Tuesday, May 11, 2010

Sumi-e

It has been an eye opening experience studying a different kind of art form. I’ve been taking a Sumi-e, Japanese ink painting, course at the Japanese Canadian Cultural Center here in Toronto. I wanted to study this so as to gain more control over my brushwork. I want to be more conscious as I used a brush.

The oddest aspect for me is that Sumi-e is taught by imitating set images. So over the 8 weeks the beginners start with an Orchid, move to Bamboo, visit a Plum Branch and end with Chrysanthemum. Collectively these are referred to as the Four Gentlemen. Success is one’s ability to mimic the given image. It is not easy. We are working with a variety of tonal values on the brush. The strokes are very alive – I need just the right amount of pressure and just the right amount of wetness/dryness on the brush. Imitating strokes that already exist certainly enable me to focus on these basics - pressure, tone and wetness. And then my body’s relationship to making the stroke. How I hold the brush and what my intent is.

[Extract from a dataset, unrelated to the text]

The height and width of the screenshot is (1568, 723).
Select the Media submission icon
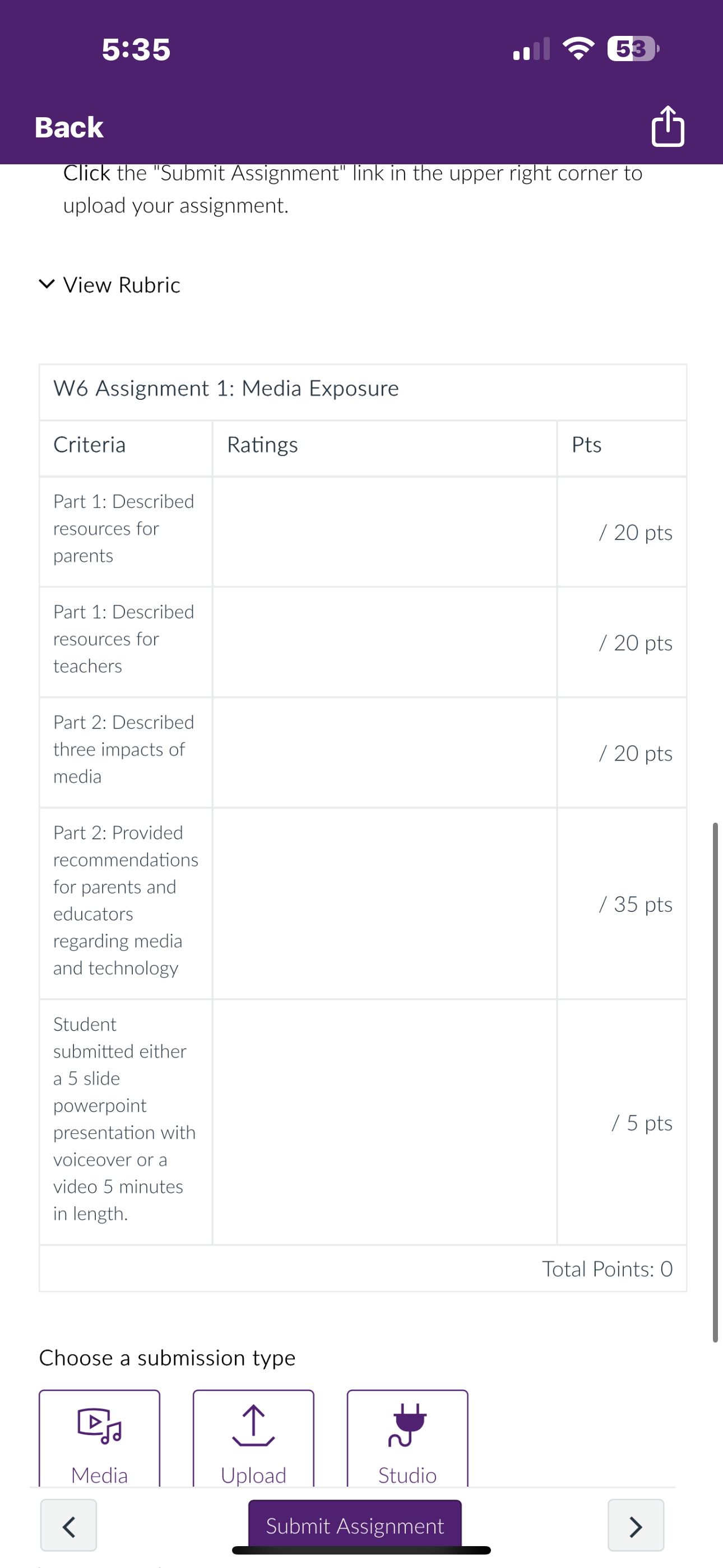[x=99, y=1426]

So I can see many virtues in learning this way – by imitation. There is certainly a tradition of it in Western Art. I have some vague notion of the Old Masters’ ateliers where apprentices learned by imitating the Master’s work. But the odd part for me is that so much of the art I’ve done has focused on the creative aspect of it – the part I make up. Not that I haven’t done technique – ceramics, drawing, Photoshop, digital printing – all have their heavy duty Form portions. After all I preach to my students that technique must be studied and embraced. Nonetheless most of my art journey trumps creativity over technique. You need technique, sure, but it is not an end in itself. I often come across people who like to do very exact drawn copies of photographs and I can never see the point, except for control of one’s medium. The heart of this is that I don’t really believe it is Art if it is just technique. My Art includes a new way of seeing. So it is very odd being around an art form which depends so heavily on imitation.

Here are my versions of the Four Gentlemen:






1 comment:

Mary Taylor said...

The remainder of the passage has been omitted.